If you look on a site such as Grizzly you will find a large verity of bench grinders sized from 6-10inch in various speeds and powers. Keep in mind that they are and particularity the cheaper ones designed to a price point for their class and not for specific practical use. In the machinery hand book you can find the chapter on grinding speeds and there application for the ideal grind. Though most of the grinders you will see will disregard this in favor of the most cost effective motor and wheel size combo.
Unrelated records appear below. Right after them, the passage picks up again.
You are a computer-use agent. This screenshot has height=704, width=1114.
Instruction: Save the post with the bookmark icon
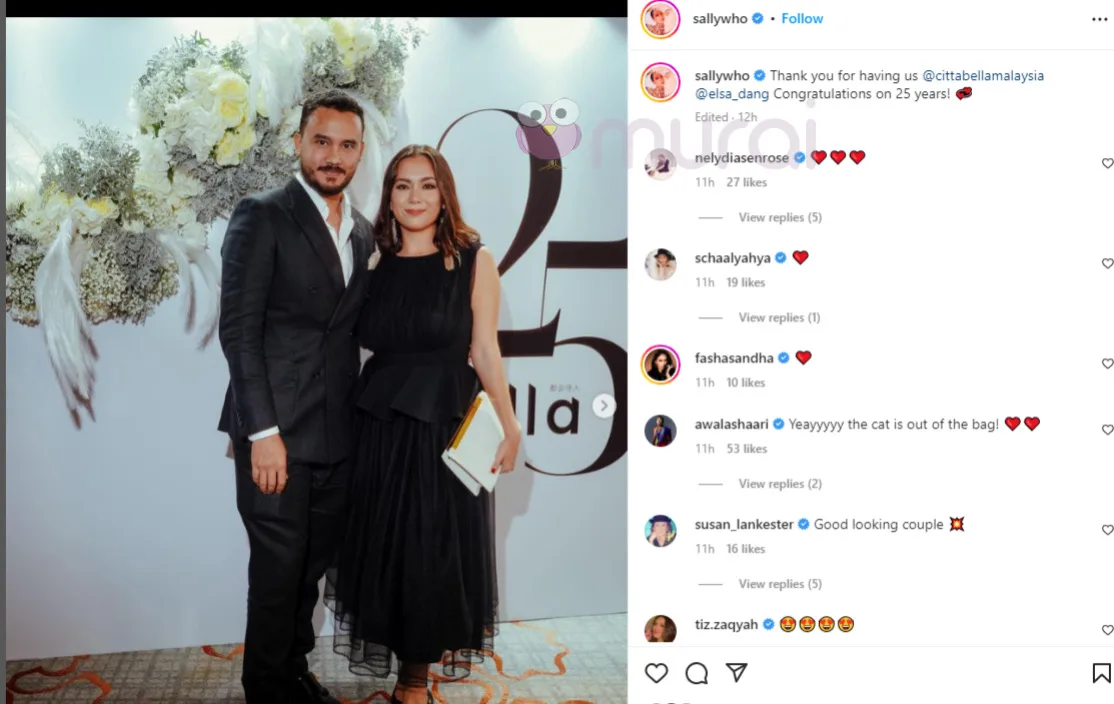[x=1101, y=673]
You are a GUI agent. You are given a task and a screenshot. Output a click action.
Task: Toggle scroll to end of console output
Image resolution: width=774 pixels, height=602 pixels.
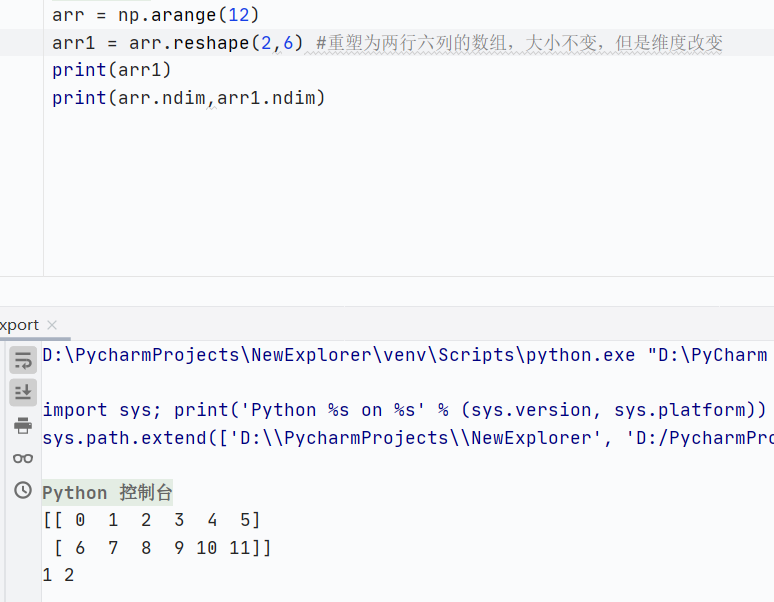pos(22,393)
The variable that you are missing out on to consider is vibration, the primary factor between a 50$ and a 500$ grinder of an identical silhouette. Vibration will give you a rougher finish, degrade the wheels faster, distract you from holding a perfect angle, and round over that all critical cutting edge. Just try to hand sharpen a twist drill on a heavily vibrating grinder, you can't effectively do the gentle touch off and role needed.
Back when I was starting my trade school, I had only watched some instructional videos and used a sub 100$ grinder. I had no idea that was anything better out there, though when I got the chance you use the 12inch grinders at Dawson college, it was a different world. The coarse wheel hogs away metal, and the fine wheel leaves a superb finish. The touch off to spark is without kick or sputter, and following curves is a breeze. So much so that I spend some lunch breaks grinding my own set of HSS blanks into a set of full turning tools for home use, having not considered using the cheap grinder at home.
What I recommend to you is to set a budget then get the best 6inch grinder you can afford and place on some name brand wheels. Put the factory wheels on the shelf to later use only for de-burring on the retired grinder. A good pair of Norton or Camel grinding wheels will cost more than a cheap grinder, but they're worth it.